Work task: Reproduce without any pictures the lines from the one that contains "You are a GUI" through the end of the records, exactly as written.

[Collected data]

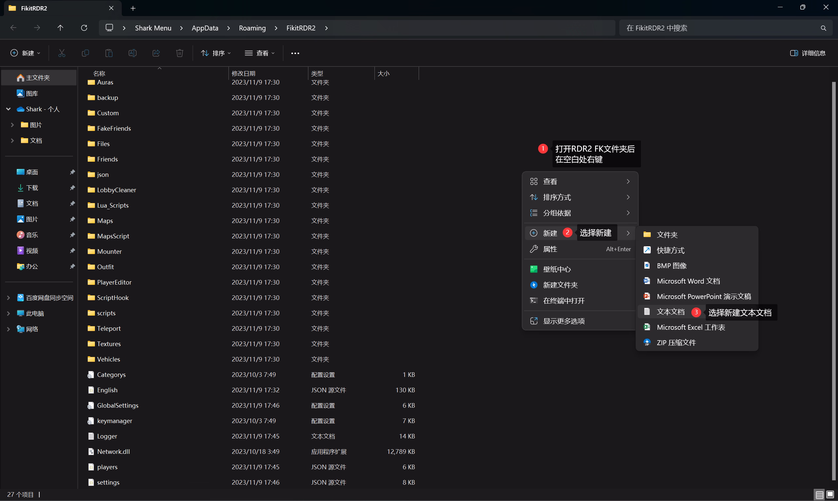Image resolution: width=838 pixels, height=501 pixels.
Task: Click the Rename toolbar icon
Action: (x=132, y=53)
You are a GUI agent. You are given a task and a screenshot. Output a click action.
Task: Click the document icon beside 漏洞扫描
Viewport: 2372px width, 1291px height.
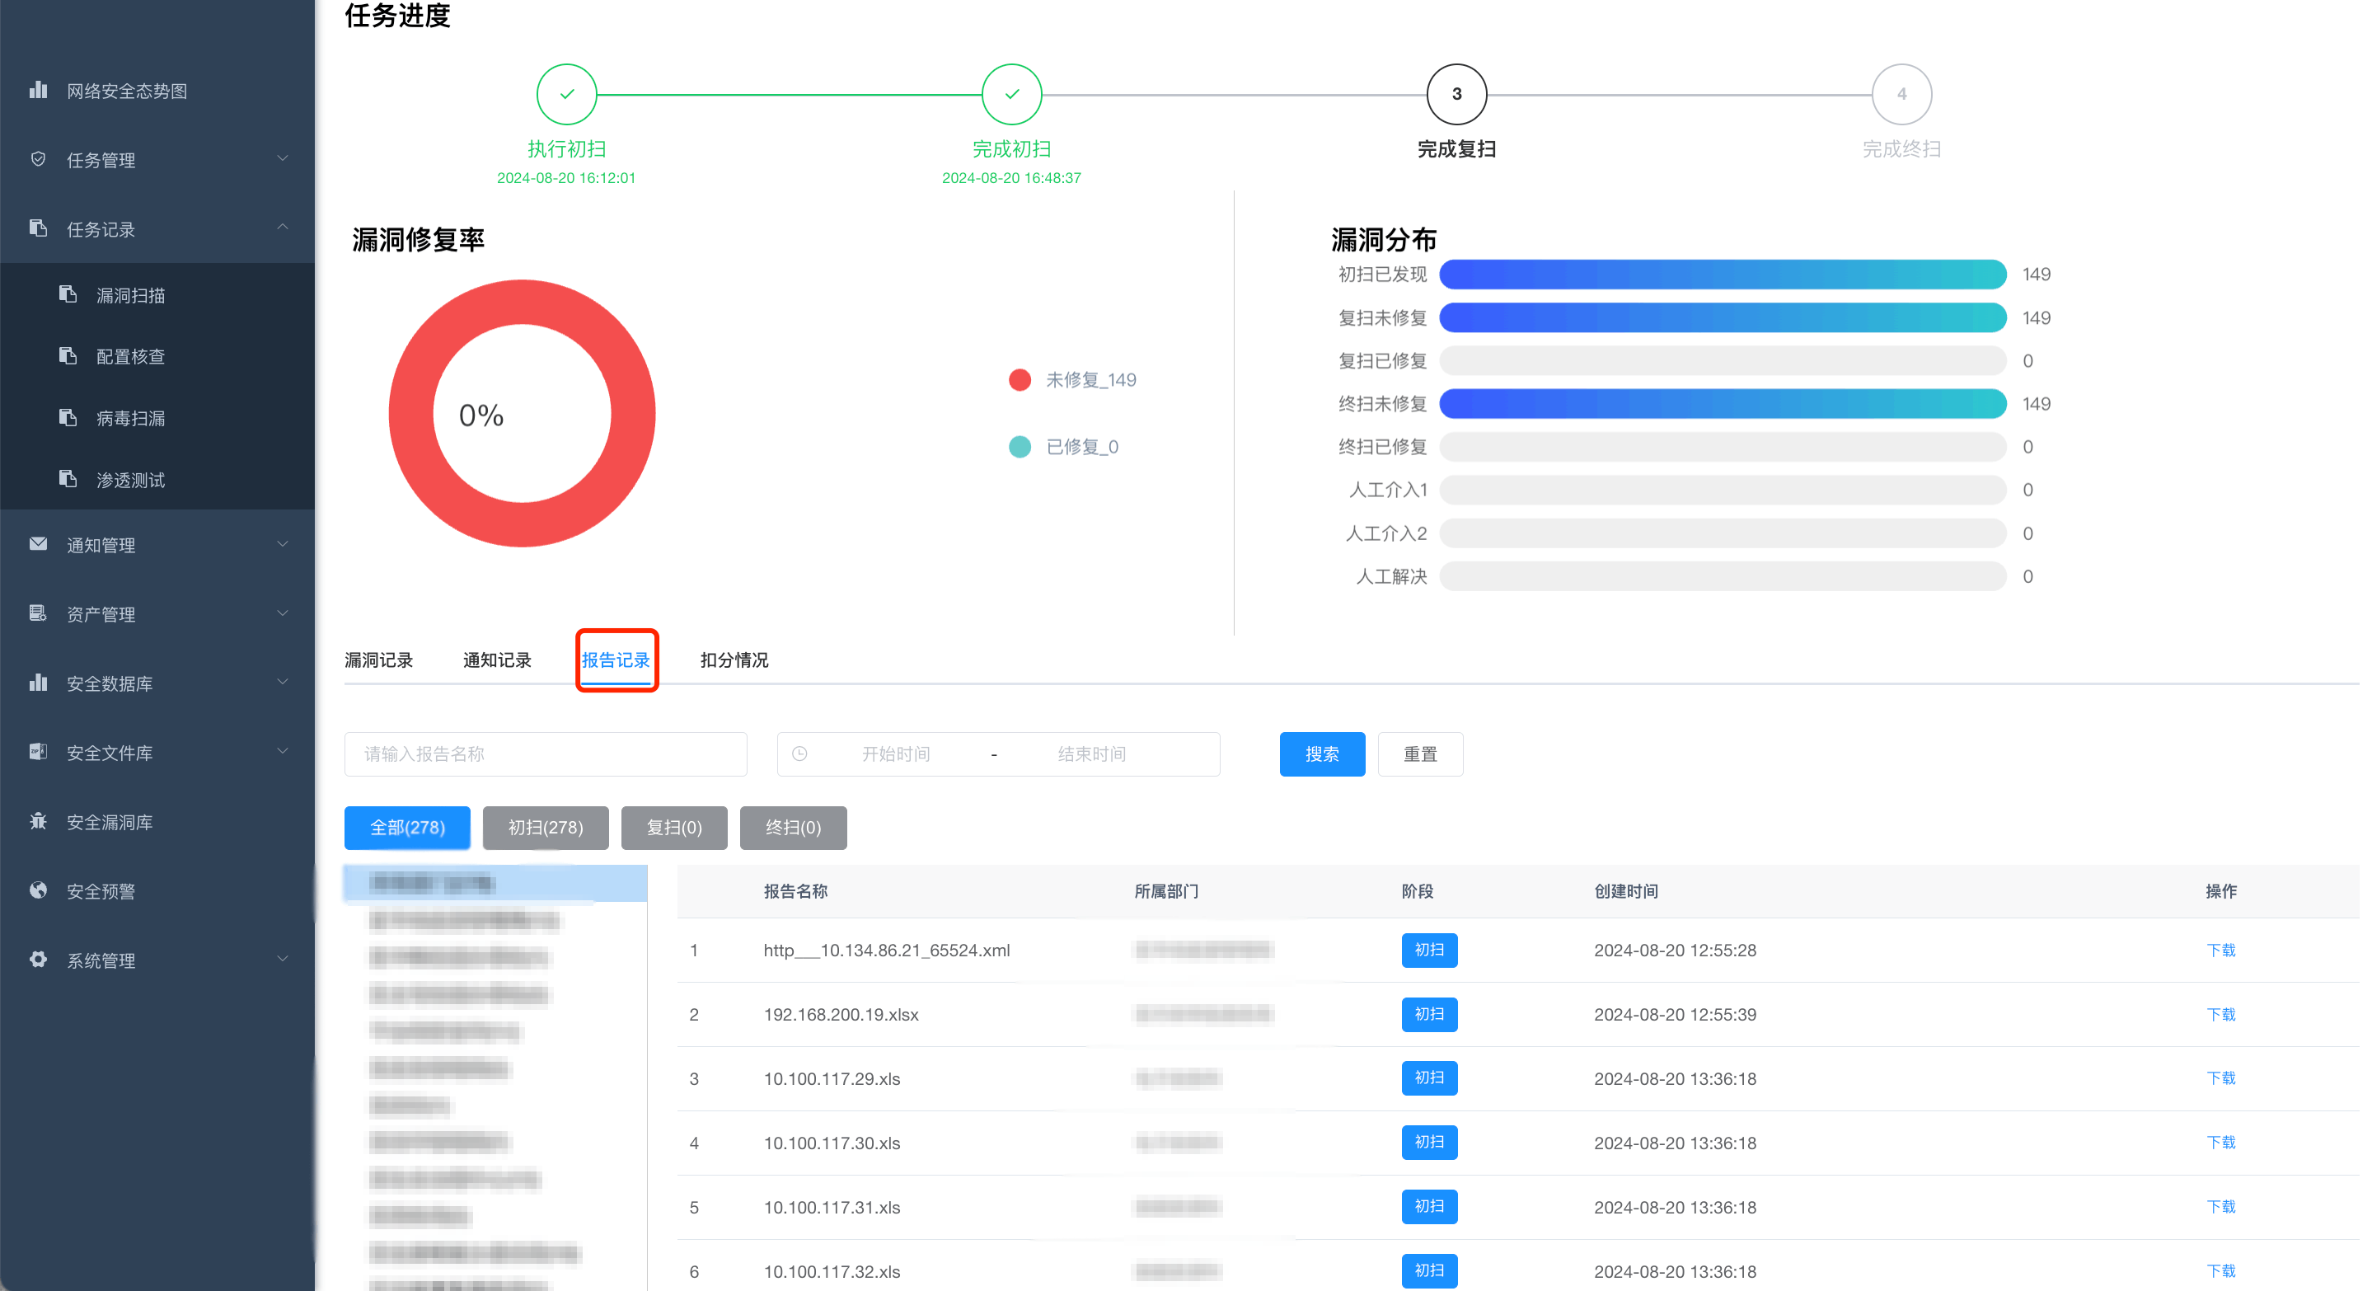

Reply to the task:
You are a GUI agent. You are given a task and a screenshot. Output a click action.
Task: Click the document icon beside 漏洞扫描
Viewport: 2372px width, 1291px height.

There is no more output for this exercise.